Shannon Lea Saad, Pippa Craig, Lucie Rychetinic, Sally Lord, Fran Everingham


Background: Providing evidence-based, high-quality medical education requires asolid research base with ongoing development. Academic teachers in medical schools are expected to establish and maintain research involvement as part of their university appointment. This paper used a mix of methods to explore teaching interest as a vehicle for increasing research capacity among clinician teachers.

Methods: Ten clinician teachers participated in semi-structured one-on-one interviews exploring their experiences and attitudes to medical education and biomedical research. Data were analysed thematically. From this, a quantitative survey focusing on clinical teachers’ research interest and involvement was developed and administered across the medical school.

Results: Two common themes from the interviews were an expressed interest in participating in medical education research and a perceived value and relevance to clinician teachers’ academic appointments. The two major inhibiting factors that were identified were a lack of time and unclear pathways to research participation. Of those surveyed, 51% were currently involved in research and 24% were interested in becoming involved in research.

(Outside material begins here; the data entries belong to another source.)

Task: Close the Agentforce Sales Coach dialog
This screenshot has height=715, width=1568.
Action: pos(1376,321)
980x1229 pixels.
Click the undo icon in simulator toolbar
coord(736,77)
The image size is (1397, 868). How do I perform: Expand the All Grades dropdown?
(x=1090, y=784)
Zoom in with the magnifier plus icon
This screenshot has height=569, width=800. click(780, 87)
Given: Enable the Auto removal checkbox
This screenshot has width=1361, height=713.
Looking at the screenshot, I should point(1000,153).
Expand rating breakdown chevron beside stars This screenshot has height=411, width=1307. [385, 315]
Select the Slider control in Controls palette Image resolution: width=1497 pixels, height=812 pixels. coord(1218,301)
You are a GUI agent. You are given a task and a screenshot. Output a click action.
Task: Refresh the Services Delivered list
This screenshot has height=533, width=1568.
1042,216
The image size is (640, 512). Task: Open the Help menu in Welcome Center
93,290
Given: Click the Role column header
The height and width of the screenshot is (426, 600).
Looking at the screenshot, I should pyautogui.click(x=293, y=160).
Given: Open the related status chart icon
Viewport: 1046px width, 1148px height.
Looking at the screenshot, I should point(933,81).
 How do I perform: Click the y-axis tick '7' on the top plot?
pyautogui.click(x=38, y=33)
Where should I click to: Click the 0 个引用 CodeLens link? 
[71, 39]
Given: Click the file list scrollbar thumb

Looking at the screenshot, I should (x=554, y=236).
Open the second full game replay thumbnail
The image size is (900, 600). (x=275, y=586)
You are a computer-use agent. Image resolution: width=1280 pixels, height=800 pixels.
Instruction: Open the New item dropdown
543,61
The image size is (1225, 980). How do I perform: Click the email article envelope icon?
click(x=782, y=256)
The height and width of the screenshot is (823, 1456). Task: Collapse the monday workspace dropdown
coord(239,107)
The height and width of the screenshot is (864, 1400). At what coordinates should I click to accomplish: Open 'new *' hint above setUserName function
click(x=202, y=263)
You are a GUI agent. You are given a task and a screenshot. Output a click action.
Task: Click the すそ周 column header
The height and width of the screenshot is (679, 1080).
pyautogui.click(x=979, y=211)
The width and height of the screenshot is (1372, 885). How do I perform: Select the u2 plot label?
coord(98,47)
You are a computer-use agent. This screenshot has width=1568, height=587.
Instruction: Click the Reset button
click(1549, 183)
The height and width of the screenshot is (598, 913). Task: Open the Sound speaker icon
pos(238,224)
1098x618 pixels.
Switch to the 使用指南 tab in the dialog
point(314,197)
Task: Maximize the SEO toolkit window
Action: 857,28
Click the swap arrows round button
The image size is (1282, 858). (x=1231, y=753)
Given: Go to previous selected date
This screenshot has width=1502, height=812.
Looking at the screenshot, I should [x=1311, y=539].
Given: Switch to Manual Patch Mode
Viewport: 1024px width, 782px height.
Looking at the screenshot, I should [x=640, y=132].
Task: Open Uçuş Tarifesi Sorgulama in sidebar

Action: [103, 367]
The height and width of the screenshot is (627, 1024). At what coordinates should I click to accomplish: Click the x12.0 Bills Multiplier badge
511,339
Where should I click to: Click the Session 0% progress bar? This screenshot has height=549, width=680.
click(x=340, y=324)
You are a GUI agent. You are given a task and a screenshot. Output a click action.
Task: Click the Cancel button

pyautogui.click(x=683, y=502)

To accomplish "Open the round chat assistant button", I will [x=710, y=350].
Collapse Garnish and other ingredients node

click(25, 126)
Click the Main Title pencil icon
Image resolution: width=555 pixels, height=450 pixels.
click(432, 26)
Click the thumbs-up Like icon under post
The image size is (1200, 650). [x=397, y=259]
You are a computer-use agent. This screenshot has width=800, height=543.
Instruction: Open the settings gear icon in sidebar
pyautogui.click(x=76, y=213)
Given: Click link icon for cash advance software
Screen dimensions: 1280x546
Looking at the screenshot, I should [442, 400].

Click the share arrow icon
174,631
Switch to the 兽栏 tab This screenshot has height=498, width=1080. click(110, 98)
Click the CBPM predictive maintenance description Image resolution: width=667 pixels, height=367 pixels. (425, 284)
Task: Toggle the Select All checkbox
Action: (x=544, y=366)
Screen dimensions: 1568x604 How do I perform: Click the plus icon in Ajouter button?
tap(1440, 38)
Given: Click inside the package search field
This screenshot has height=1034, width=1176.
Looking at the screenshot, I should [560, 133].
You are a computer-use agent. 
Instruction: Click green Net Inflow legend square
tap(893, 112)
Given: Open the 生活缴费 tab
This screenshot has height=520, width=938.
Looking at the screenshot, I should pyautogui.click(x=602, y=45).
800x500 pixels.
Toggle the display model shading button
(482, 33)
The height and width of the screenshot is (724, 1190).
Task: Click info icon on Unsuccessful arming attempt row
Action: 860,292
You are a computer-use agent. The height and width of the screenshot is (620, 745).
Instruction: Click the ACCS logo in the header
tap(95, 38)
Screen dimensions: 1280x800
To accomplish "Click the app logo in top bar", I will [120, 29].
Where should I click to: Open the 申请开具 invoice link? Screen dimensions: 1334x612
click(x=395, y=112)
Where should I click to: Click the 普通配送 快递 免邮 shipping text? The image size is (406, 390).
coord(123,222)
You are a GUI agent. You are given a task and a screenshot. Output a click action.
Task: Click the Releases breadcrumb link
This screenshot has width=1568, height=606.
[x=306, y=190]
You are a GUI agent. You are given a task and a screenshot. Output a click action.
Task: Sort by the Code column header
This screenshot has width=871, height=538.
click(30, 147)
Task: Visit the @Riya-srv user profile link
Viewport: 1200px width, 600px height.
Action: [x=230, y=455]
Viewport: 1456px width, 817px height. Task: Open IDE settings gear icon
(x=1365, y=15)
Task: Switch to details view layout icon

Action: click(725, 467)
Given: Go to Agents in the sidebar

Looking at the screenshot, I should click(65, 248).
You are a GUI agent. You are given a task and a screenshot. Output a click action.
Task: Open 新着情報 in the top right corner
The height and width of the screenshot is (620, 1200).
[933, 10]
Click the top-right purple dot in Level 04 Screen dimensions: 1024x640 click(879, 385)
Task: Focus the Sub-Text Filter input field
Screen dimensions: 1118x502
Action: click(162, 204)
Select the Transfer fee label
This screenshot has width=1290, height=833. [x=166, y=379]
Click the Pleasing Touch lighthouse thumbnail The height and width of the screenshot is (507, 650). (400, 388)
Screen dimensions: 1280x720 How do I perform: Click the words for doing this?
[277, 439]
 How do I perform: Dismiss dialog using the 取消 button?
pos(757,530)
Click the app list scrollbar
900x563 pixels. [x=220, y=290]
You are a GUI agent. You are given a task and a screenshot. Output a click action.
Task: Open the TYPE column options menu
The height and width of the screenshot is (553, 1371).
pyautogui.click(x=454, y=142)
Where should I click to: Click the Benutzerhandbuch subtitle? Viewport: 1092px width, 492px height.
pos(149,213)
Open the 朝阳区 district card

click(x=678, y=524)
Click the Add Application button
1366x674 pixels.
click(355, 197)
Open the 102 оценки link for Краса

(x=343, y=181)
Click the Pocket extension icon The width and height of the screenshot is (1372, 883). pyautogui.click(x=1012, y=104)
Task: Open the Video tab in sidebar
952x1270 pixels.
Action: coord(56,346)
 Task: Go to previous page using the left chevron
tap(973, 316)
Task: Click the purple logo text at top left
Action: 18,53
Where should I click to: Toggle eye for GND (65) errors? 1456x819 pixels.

Perceived barriers to research participation were time (73%), lack of skills (22%) and funding (36%).

Conclusions: Increasing teacher participation in medical education research represents a significant untapped source of research output for the school, an area of important professional development for the teachers and an avenue for attaining excellence in education for the students and the institution. These are in addition to the opportunity to contribute to scholarship in teaching and learning.